Before copying, set the images aside; then transcribe every entry below exactly.

Data.
+---+

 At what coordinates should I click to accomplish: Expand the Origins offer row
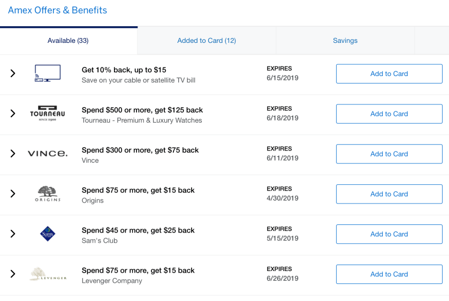13,194
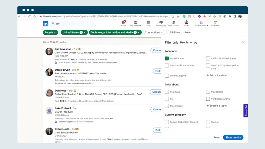Open the browser's three-dot menu
Image resolution: width=265 pixels, height=149 pixels.
245,16
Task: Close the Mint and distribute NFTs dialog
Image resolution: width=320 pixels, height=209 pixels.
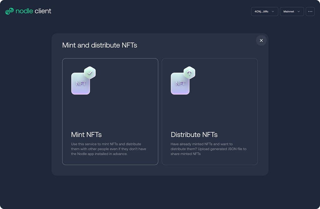Action: pos(261,40)
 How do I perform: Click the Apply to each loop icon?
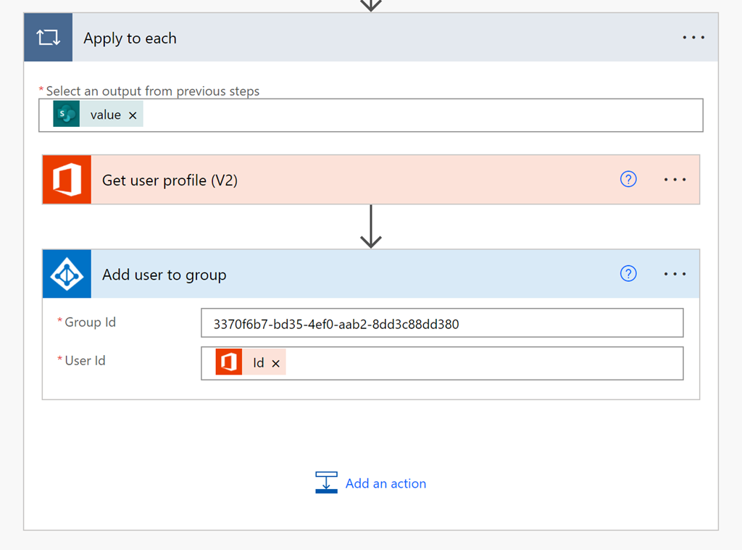[x=48, y=38]
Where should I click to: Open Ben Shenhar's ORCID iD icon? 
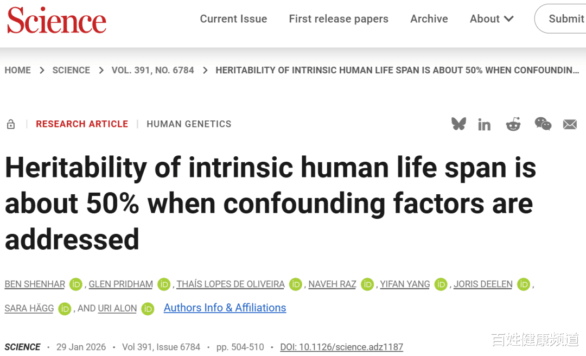pyautogui.click(x=75, y=284)
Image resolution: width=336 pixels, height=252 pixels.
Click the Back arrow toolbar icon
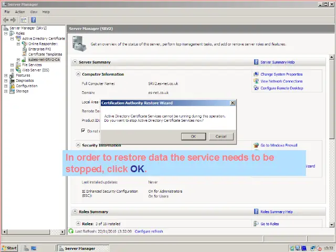pyautogui.click(x=6, y=19)
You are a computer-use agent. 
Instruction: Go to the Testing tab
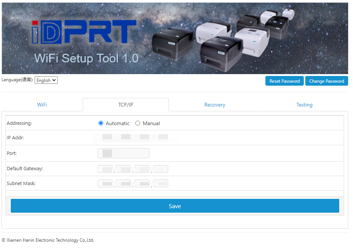[304, 105]
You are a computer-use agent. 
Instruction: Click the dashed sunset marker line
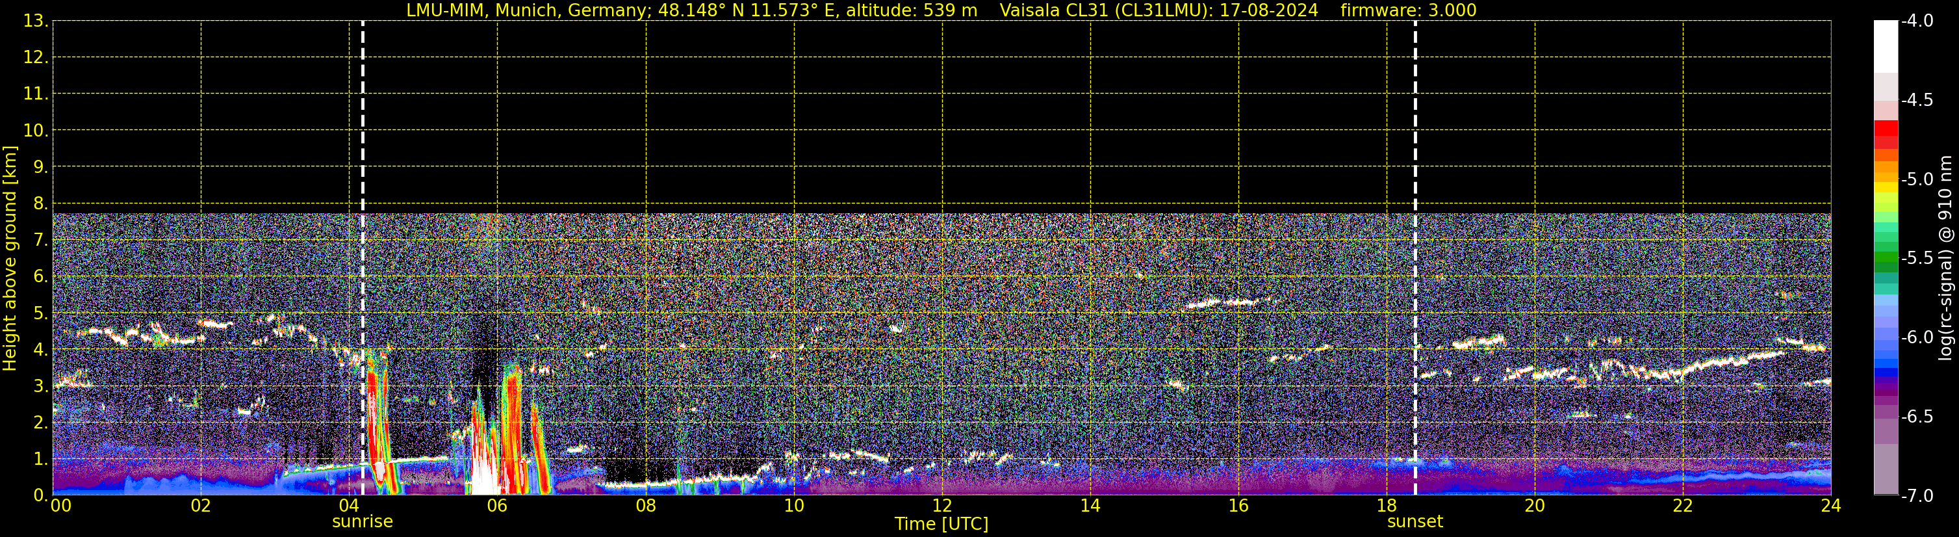point(1415,114)
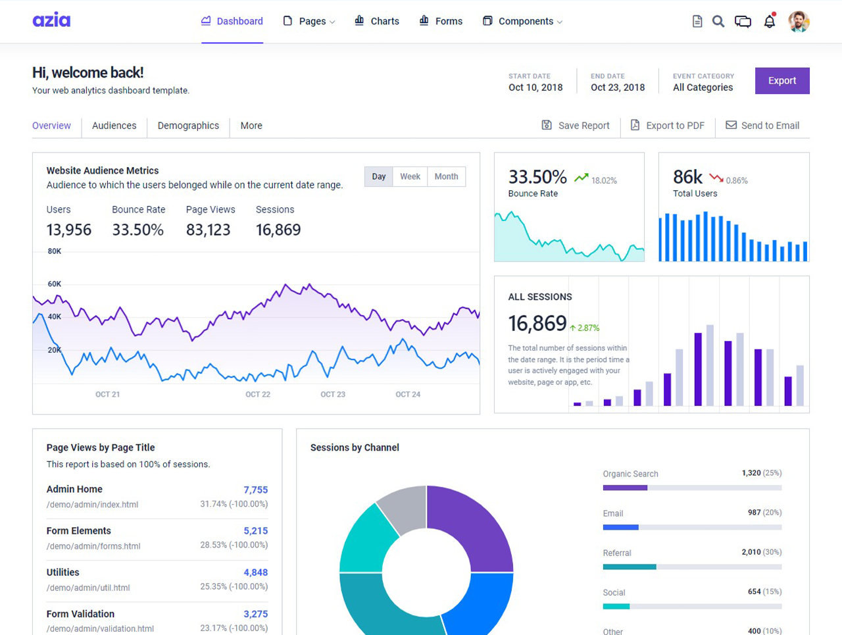This screenshot has width=842, height=635.
Task: Switch to the Audiences tab
Action: point(114,126)
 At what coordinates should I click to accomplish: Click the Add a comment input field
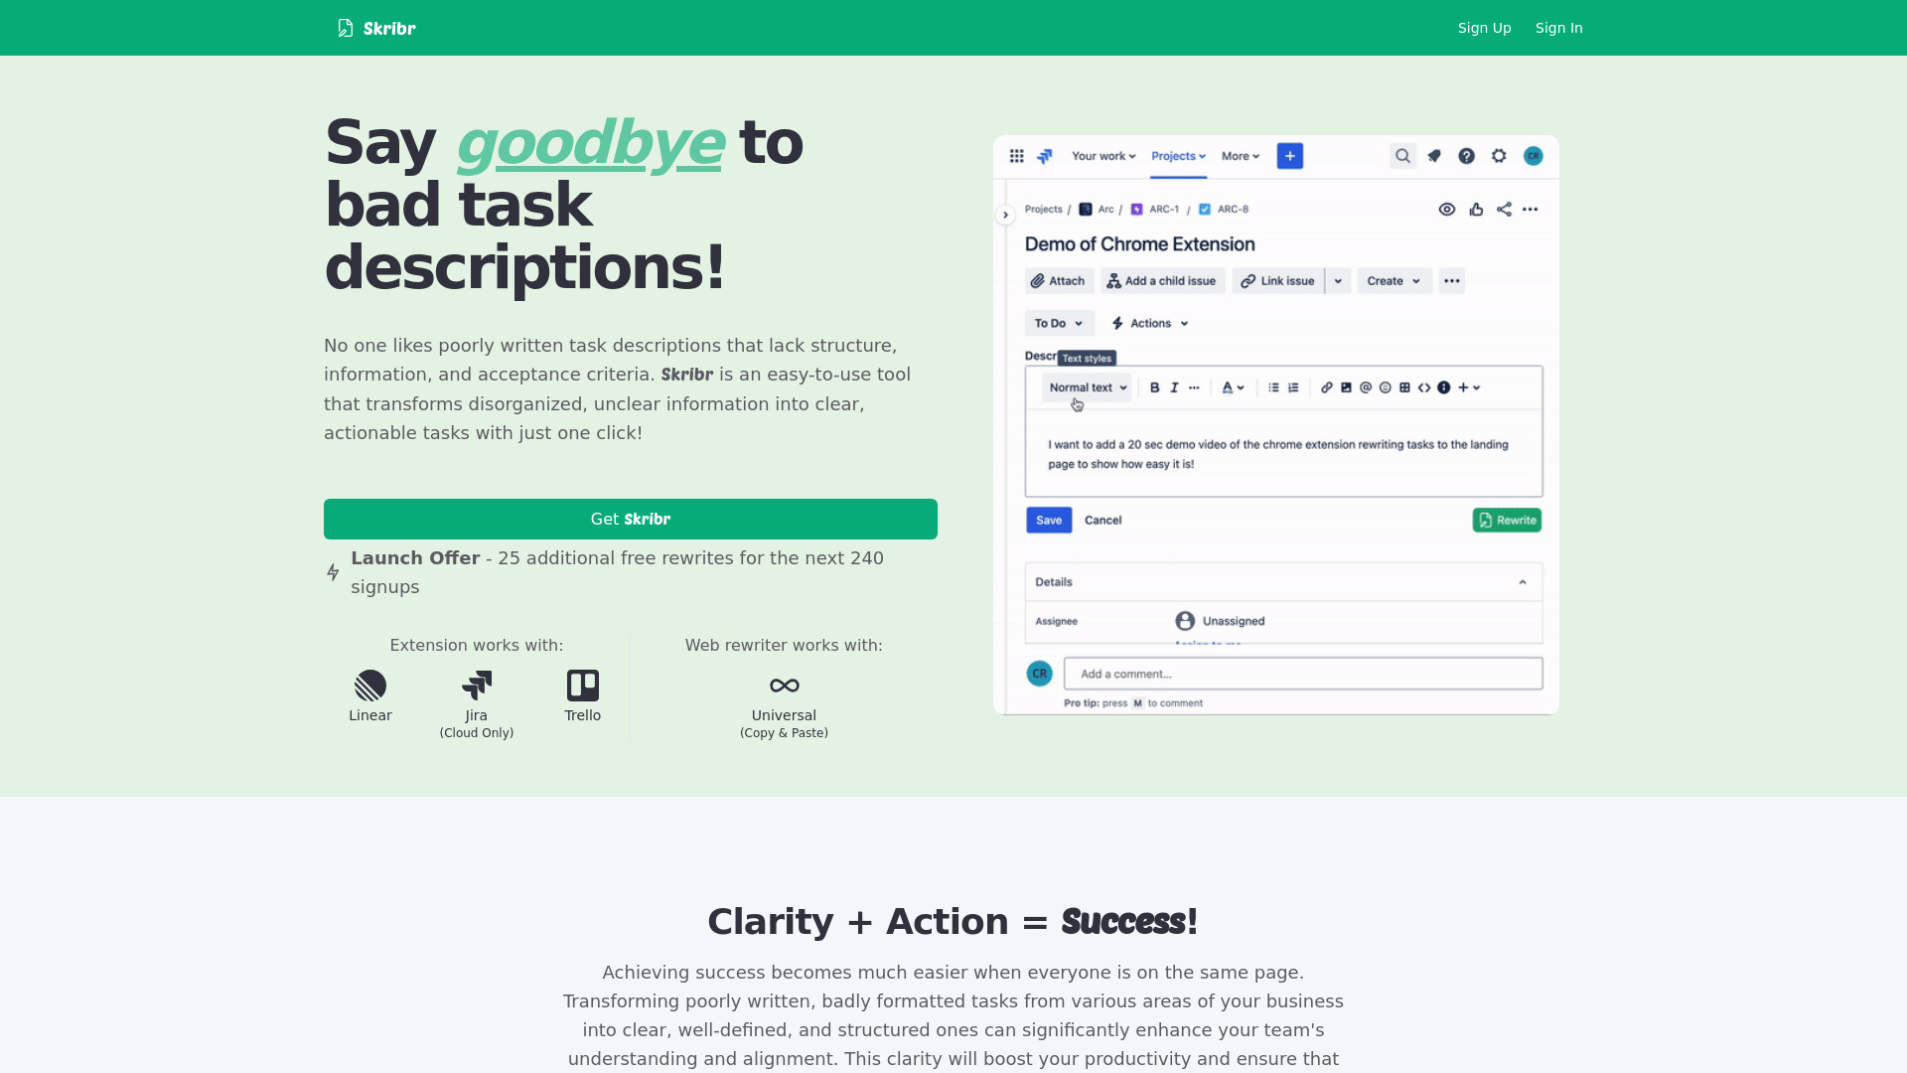point(1303,674)
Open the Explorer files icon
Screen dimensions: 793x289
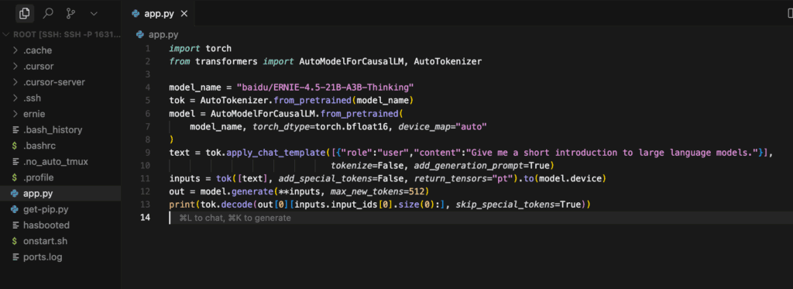click(24, 13)
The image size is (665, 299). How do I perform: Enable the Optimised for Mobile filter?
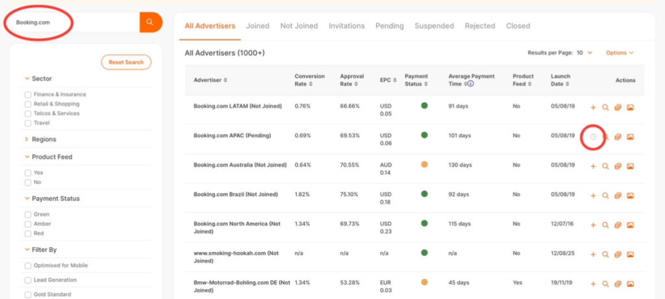tap(28, 265)
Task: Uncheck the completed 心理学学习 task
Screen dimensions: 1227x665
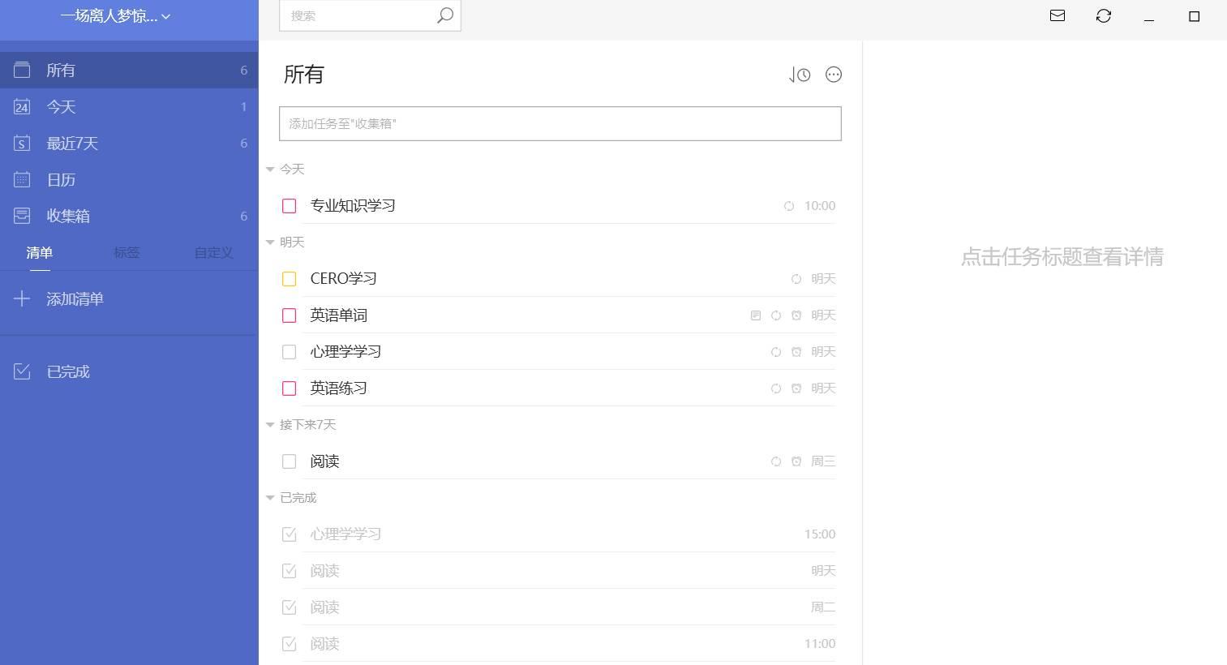Action: point(289,534)
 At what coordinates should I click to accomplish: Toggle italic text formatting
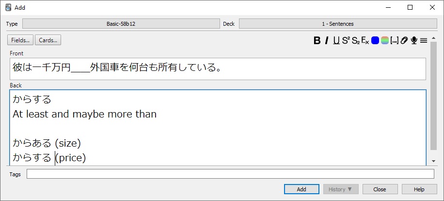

+---+

Exercise output.
 At what coordinates should I click to accomplish: Expand the Origins offer row
13,194
Open the browser's three-dot menu
Image resolution: width=265 pixels, height=149 pixels.
245,16
Task: Close the Mint and distribute NFTs dialog
Image resolution: width=320 pixels, height=209 pixels.
Action: pos(261,40)
 How do I perform: Click the Apply to each loop icon?
[x=48, y=38]
Where should I click to: Open Ben Shenhar's ORCID iD icon? 
pyautogui.click(x=75, y=284)
Image resolution: width=336 pixels, height=252 pixels.
Click the Back arrow toolbar icon
pyautogui.click(x=6, y=19)
You are a computer-use agent. 
Instruction: Go to the Testing tab
[304, 105]
You are a computer-use agent. 
Instruction: Click the dashed sunset marker line
point(1415,114)
This screenshot has width=842, height=635.
Task: Switch to the Audiences tab
Action: point(114,126)
 At what coordinates should I click to accomplish: Click the Add a comment input field
point(1303,674)
Open the Explorer files icon
Screen dimensions: 793x289
click(24, 13)
The image size is (665, 299). How do I perform: Enable the Optimised for Mobile filter?
tap(28, 265)
Task: Uncheck the completed 心理学学习 task
Screen dimensions: 1227x665
Action: point(289,534)
 At what coordinates should I click to accomplish: Toggle italic text formatting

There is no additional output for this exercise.